PROBLEM DESCRIPTION =
Edit the listing below by replacing "Where should I click to" with "Where do I click to" and changing nothing else. Leave the pictures out of your answer.
○ ○ ○
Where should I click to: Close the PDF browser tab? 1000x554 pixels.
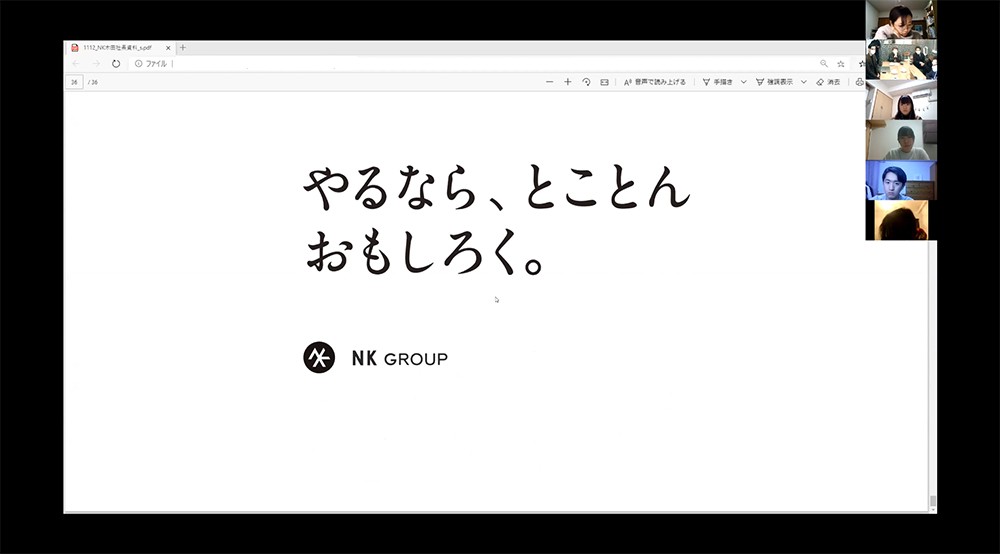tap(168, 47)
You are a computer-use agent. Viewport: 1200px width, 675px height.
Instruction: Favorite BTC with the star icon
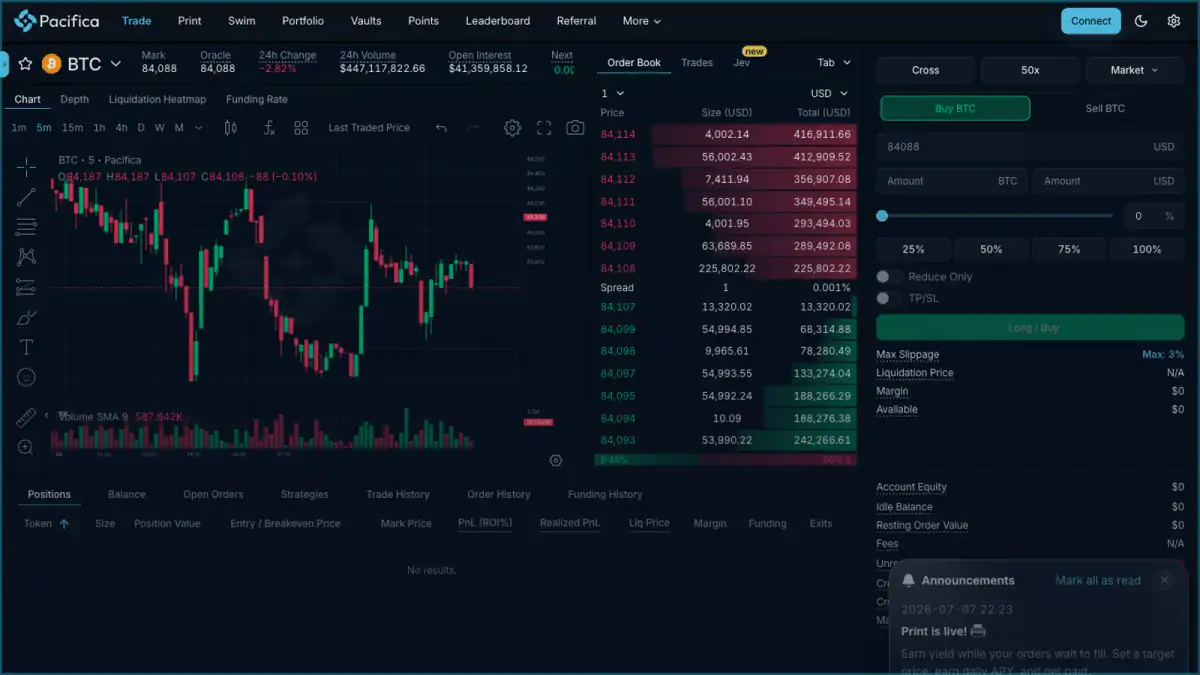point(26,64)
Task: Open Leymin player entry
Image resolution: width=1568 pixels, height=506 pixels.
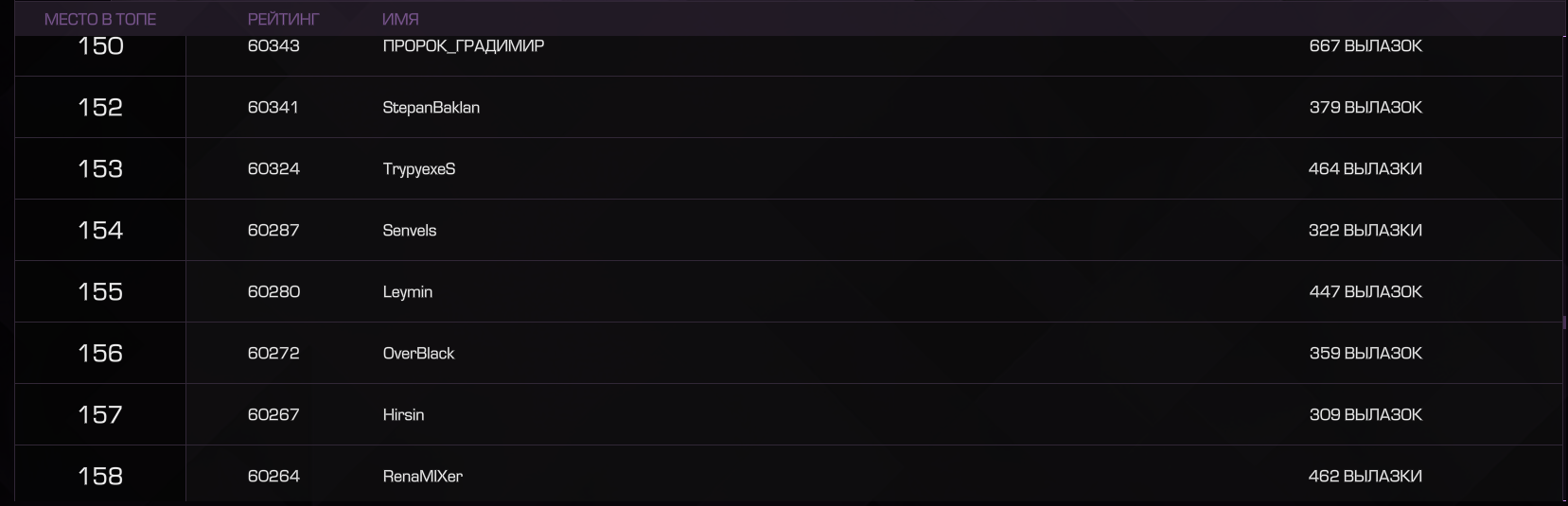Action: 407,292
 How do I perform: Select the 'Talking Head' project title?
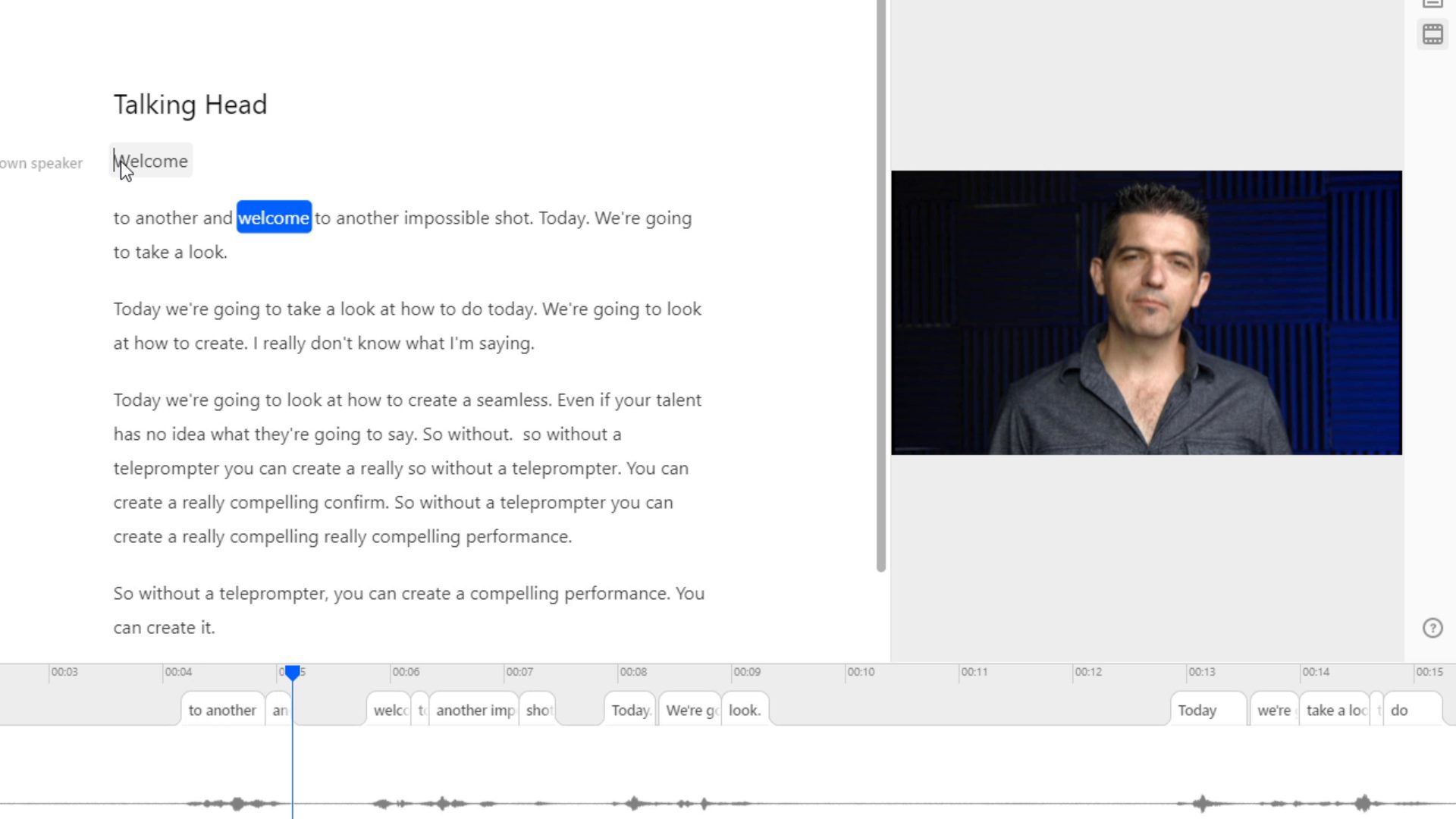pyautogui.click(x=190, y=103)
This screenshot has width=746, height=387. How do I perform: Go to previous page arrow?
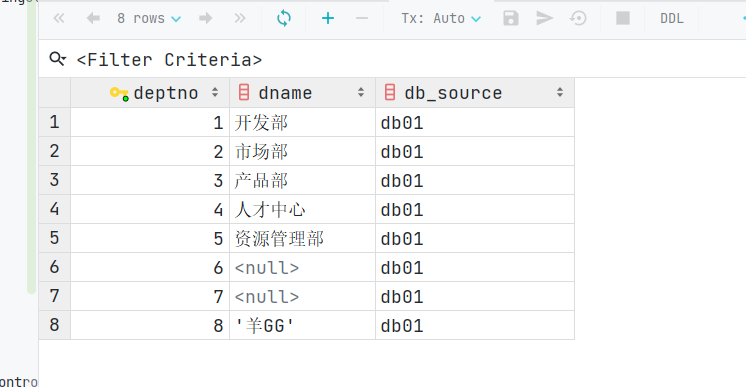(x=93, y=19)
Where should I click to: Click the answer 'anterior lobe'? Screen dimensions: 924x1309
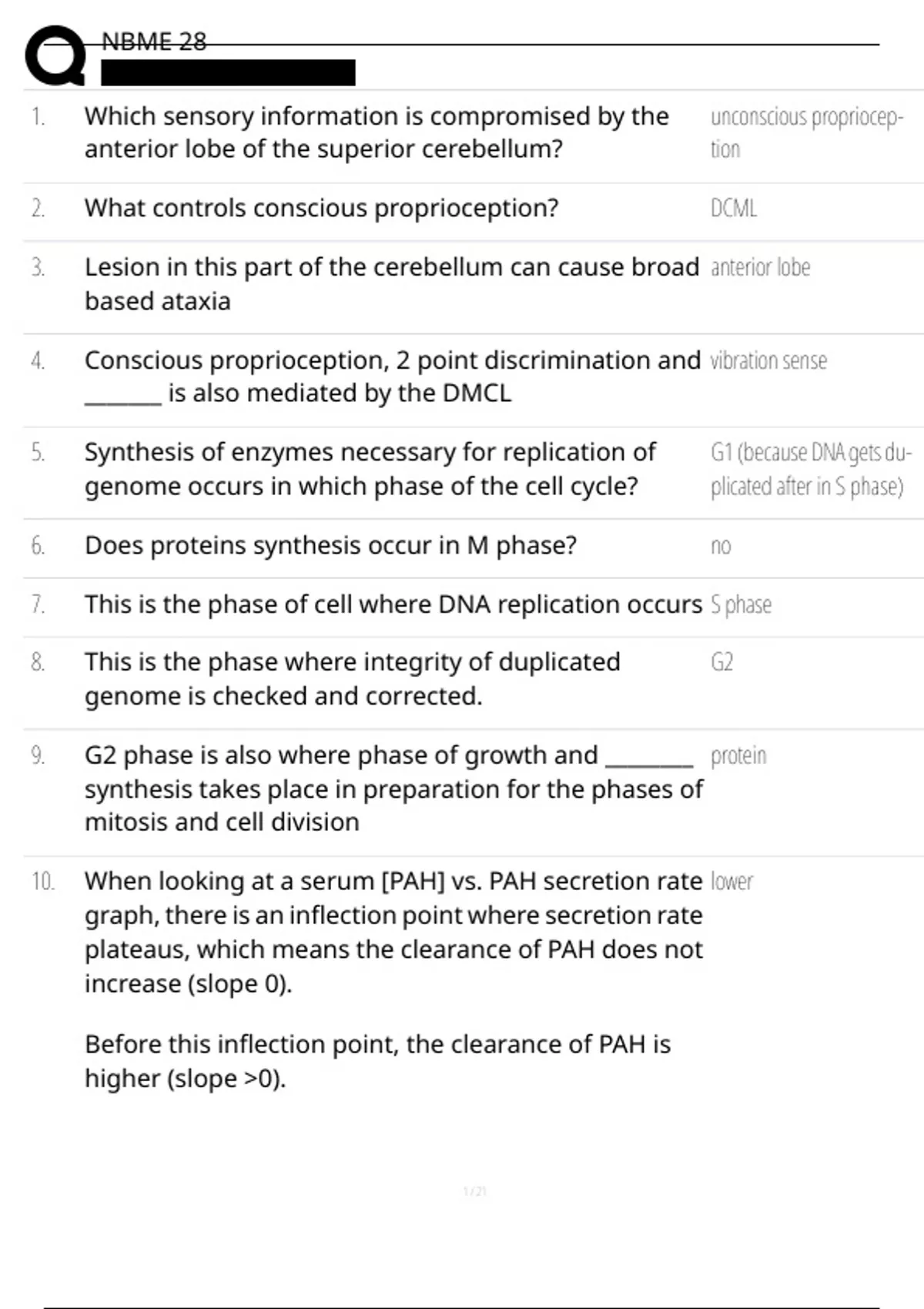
○ ○ ○
FULL RESPONSE =
Where do I click to: Close the PDF browser tab? 1000x554 pixels.
tap(168, 47)
You are a computer-use agent. Viewport: 1200px width, 675px height.
Instruction: Favorite BTC with the star icon
point(26,64)
Task: Open Leymin player entry
Image resolution: width=1568 pixels, height=506 pixels.
Action: 407,292
 How do I perform: Select the 'Talking Head' project title?
pyautogui.click(x=190, y=103)
This screenshot has width=746, height=387. How do I perform: Go to previous page arrow?
(x=93, y=19)
Where do I click to: Click the answer 'anterior lobe'? Screen dimensions: 924x1309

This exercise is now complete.